■ EXERCISE DETAILS:
Print each record below exactly as it appears.

(Excerpts from a dataset)
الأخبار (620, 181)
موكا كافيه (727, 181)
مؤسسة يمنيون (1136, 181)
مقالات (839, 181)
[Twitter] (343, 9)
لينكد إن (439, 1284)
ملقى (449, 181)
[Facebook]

■ SOLVED EXERCISE:
الأخبار (620, 181)
موكا كافيه (727, 181)
مؤسسة يمنيون (1136, 181)
مقالات (839, 181)
[Twitter] (343, 9)
لينكد إن (439, 1284)
ملقى (449, 181)
[Facebook]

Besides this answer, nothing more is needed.